The superbly talented cast is part of what makes this play work so well. The three supporting actors, Nef, Dorfman, and Kim, are all comically vapid and at times unexpectedly profound. Veteran performer Alan Cumming as our titular daddy manages to be both the stereotypical white sugar daddy who collects art (but has all the wrong opinions about it) and something much more flawed and complex. Cumming captures all the various passions of Andre with surprising finesse.
Charlayne Woodard’s fierce mother character, Zora, is his total antithesis. She is an intense Baptist, an overbearing single parent, does not understand art, is very protective of her son. She does not approve of the relationship,believing not only that Andre is godless, but that he fundamentally cannot understand the feeling of blackness. Whether it be in her religious diatribes or her stirring monologues on race, Woodard gives a remarkably commanding performance.
Ronald Peet as our psychologically damaged artist is nothing short of extraordinary. He expertly portrays Franklin, a character who bounces from woke lectures, to bursts of artistic creativity, to a desire for independence, and to sucking his thumb and getting spanked. Peet creates a character that is multifaceted, captivating, and deeply traumatized — and he does it all while wearing basically nothing but a black speedo.

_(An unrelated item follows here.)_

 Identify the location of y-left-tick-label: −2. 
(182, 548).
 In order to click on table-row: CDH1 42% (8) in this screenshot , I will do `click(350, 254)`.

Speaking of speedos, half the stage is taken up by an actual swimming pool, which is used for a wide variety of things, from literal swimming to more symbolic and surreal purposes, all of which prove the genius of both Harris and his director, Danya Taymor. In case you are wondering about the water: yes, know that if you are in the first row you will get wet, but thankfully towels are provided for those in the “splash zone.”
The set, designed by Matt Saunders, is a play on David Hockney’s “Portrait of An Artist (Pool with Two Figures).” The costumes by Montana Levi Blanco are Bel Air chic and reveal important arcs for the characters. The lighting design by Isabella Byrd is a never-ending sequence of subtle transitions which ease the audience along the journey between the real the surreal. Lee Kinney, the sound designer, uses various speakers throughout the space to create uncanny effects that bring us into Franklin’s warped state of mind. In every element, the design is impeccable.
Like the nineteenth-century melodrama it builds on, the piece is heavily infused with music. It features a gospel choir (Carrie Compere, Denise Manning, and Onyie Nwachukwu) that variously symbolized a Greek chorus, the Three Fates, the presence of religion, and voices of Franklin’s psyche. The play’s rich sonic world was made up of an original score (by Lee Kinney), original vocal music (by Darius Smith and Brett Macias), and surprising — not to mention hilarious — infusions of some already-existing songs.
The writing, acting, direction, design, and music are all flawless and combined they create a work that is nothing short of a masterpiece: in short, “Daddy” is the greatest play of the decade. It will no doubt be studied by students for generations and will probably be anthologized as one of the great works of the 21st century.
“Daddy” is a theatrical achievement of the highest degree; a bold, experimental, political, and important work of theater that will not soon be forgotten. Go see it, and while you’re at it, make you sure you go see anything that this playwright extraordinaire writes; you won’t regret it. You will leave “Daddy” deeply moved and it will teach you a great deal not only about race and relationships, but about theater as an art form. It is a perfect example of the power of theater and is the exact embodiment of the type of art we should be making right now.
“Daddy” opens at the Pershing Square Signature Center on March 5th, 2019. The play contains nudity and graphic sexual content.